A fresh blast of musical ideas came out of Boston in the mid-1980s via Charles Thompson IV's band. Along with his University of Massachusetts Amherst roommate, Joey Santiago, Charles began writing songs and creating a band who would become one of the most influential acts on the blossoming college rock/indie scene of the late '80s and early '90s. Charles changed his name to Black Francis, and he and Joey posted an ad looking to hire a bass player who enjoyed both Peter, Paul & Mary and Hüsker Dü. Exactly one person responded to the ad, and even though Kim Deal showed up without a bass guitar (and had never played one before), she was in the band. The addition of drummer David Lovering completed the group, who initially called themselves Pixies in Panoply.

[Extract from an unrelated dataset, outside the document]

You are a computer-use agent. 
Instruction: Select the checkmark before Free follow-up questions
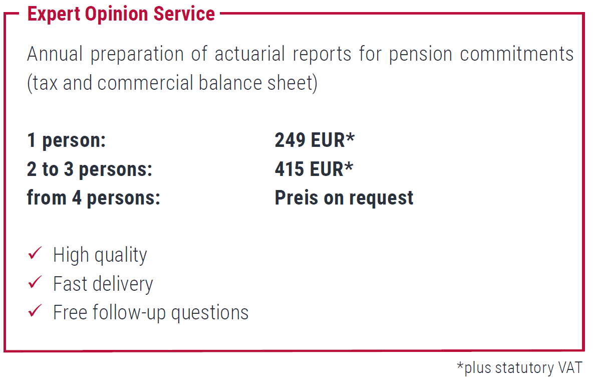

Soon enough, the name was shortened to The Pixies, and before long Francis' choppy, shrieking, aggressive music and Deal's poppier-yet-still-askew melodies were gaining a lot of interest. An initial salvo of three records between 1987 and 1989, Come On Pilgrim, Surfer Rosa, and Doolittle, traced the bands ascension to underground icon status. Juxtaposing loud-and-scratchy with soft-and-gentle years before Nirvana smelled the teen spirit, their sound was startling different from just about everyone else making records at the time. Indeed, Kurt Cobain cited The Pixies as a strong influence on Nirvana's sound; it's hard to imagine much of the 1990s grunge/alternative sound existing without the first three Pixies' records having been recorded.

The Pixies continued on into the '90s themselves, but the working relationship between Francis and Deal soured quickly. Both began exploring side projects: Black Francis underwent another name change, becoming Frank Black and releasing some excellent solo records; Kim Deal formed The Breeders with her sister Kelley Deal and Tanya Donnelly of The Throwing Muses and recorded some fantastic material. But they frankly just didn't like each other very much, and the fractures showed on subsequent Pixies records. In 1993, Francis dissolved the band.

Because their rabid fan base demanded it, The Pixies reunited around 2005 and played intermittently over the next two or three years before splintering again, having not recorded any new material.

Jay's specific request was for one of The Pixies finest songs, the wonderful "Where Is My Mind?" from the must-have Surfer Rosa album. Not only a great song, "Where Is My Mind?" is also an excellent representation of the The Pixies basic sound: electric and acoustic guitars clashing in a scratchy melody, Black Francis howling out alienated image-heavy lyrics, Kim Deal keeping whole thing from careening off into an atonal mess. And so, I present it here as the current NW4NW All Request Month entry. Thank you for this pick, Jay - good choice!